> [Aim of the exercise]:
Please copy the entries from the line containing "You are a computer-use agent. Viewport: 1512px" through the end of the entries, requests included, scaling every coordinate in the answers by 0.6 and rounding to whole numbers, with halves rounded up.

> [Records shown]:
+===+

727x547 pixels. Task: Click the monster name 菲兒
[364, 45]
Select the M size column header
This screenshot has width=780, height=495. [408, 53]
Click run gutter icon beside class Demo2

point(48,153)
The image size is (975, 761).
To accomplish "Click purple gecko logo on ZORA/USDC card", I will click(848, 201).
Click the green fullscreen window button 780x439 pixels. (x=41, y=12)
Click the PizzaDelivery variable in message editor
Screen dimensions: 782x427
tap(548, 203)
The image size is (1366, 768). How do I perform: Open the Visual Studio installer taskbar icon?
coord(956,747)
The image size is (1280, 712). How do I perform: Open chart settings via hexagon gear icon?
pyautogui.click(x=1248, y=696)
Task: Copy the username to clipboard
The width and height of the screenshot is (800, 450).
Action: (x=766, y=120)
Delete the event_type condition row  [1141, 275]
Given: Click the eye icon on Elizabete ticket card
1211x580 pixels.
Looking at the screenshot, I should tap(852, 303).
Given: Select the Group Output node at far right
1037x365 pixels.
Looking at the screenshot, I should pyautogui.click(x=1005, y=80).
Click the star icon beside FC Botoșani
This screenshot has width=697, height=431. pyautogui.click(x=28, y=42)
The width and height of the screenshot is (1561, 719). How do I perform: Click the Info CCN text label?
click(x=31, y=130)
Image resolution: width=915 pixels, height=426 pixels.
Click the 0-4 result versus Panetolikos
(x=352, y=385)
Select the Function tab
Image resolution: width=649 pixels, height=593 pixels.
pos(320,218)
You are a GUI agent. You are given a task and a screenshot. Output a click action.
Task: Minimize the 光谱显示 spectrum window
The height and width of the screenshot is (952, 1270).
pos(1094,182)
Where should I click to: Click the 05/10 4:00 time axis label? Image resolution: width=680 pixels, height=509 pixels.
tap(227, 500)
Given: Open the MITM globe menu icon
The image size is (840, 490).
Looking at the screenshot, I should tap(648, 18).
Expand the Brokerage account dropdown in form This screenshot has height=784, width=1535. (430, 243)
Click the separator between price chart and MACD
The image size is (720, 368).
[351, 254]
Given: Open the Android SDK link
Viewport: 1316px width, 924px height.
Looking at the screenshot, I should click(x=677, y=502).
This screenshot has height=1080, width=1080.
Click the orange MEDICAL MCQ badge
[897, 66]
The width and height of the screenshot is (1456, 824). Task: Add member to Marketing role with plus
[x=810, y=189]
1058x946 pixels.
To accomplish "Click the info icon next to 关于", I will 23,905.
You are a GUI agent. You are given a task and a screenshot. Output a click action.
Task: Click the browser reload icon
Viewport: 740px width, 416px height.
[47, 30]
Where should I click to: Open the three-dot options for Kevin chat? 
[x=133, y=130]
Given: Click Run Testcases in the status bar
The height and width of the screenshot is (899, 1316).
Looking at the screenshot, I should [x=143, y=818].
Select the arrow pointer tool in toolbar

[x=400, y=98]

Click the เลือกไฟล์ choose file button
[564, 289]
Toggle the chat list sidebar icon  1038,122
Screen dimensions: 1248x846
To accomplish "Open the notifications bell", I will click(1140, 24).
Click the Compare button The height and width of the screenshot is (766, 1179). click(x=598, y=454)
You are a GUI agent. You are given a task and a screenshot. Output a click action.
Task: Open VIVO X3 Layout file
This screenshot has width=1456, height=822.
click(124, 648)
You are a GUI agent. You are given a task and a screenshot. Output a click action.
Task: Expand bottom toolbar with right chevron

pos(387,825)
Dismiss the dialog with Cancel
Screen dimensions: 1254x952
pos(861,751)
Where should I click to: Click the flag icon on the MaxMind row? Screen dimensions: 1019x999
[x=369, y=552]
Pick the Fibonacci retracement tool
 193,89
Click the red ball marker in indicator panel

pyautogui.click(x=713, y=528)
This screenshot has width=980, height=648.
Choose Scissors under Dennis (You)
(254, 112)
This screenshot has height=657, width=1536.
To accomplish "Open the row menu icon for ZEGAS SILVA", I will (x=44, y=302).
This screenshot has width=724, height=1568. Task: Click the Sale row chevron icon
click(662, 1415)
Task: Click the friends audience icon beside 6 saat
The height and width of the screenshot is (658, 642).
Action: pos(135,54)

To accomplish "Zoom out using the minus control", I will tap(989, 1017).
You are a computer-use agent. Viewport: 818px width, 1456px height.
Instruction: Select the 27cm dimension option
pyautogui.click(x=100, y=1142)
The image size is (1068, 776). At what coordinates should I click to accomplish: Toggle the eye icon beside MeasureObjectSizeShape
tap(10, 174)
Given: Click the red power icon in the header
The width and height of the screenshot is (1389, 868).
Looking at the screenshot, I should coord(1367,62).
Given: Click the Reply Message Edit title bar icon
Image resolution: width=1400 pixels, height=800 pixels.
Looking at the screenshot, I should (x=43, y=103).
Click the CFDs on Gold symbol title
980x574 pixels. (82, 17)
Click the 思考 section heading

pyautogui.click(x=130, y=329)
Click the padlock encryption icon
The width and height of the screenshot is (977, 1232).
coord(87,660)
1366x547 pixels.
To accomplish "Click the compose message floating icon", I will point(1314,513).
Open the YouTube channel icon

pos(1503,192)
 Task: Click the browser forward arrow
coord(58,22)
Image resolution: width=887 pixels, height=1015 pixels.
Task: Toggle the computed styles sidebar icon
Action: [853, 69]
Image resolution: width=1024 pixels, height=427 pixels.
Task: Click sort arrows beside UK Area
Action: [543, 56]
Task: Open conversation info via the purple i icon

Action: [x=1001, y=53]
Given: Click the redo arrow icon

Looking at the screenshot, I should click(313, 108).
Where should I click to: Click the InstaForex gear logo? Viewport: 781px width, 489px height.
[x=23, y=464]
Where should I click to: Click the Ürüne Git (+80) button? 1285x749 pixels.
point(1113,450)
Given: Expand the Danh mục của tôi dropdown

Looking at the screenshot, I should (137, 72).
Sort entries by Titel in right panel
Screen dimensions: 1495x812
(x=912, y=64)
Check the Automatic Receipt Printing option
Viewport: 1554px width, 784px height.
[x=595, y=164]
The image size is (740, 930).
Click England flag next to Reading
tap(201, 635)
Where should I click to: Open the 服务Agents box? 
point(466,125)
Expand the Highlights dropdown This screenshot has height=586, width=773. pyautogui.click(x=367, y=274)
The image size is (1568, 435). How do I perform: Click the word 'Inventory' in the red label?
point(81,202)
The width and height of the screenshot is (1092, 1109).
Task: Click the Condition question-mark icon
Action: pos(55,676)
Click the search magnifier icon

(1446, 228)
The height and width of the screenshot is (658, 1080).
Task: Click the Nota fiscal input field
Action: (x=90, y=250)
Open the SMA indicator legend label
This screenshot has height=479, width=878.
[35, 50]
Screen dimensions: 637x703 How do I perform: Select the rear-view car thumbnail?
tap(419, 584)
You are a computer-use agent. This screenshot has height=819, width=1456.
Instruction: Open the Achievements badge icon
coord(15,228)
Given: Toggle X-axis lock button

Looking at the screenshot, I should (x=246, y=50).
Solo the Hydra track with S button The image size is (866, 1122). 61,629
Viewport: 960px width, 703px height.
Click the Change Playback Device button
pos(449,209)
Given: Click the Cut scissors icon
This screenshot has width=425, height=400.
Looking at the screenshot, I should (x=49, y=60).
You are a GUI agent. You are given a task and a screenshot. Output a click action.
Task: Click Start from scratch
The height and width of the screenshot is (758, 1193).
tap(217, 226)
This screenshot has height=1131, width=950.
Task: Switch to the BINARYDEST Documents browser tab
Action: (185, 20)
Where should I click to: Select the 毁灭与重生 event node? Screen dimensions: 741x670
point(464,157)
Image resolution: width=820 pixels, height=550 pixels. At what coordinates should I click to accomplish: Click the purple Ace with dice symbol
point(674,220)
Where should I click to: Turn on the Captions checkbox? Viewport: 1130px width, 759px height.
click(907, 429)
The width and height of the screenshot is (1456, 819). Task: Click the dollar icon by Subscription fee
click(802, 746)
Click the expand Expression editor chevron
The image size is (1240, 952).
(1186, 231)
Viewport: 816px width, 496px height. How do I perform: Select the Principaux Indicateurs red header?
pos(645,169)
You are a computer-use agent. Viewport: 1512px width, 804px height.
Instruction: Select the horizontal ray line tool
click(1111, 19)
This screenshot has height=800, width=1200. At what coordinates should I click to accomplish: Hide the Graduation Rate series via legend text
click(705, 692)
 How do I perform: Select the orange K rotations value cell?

+===+

> [The reply]:
You are a computer-use agent. Viewport: 1512px width, 804px height.
Instruction: Select the horizontal ray line tool
click(667, 11)
This screenshot has height=800, width=1200. At what coordinates should I click to accomplish: Hide the Graduation Rate series via legend text
click(423, 415)
 How do I perform: Select the orange K rotations value cell?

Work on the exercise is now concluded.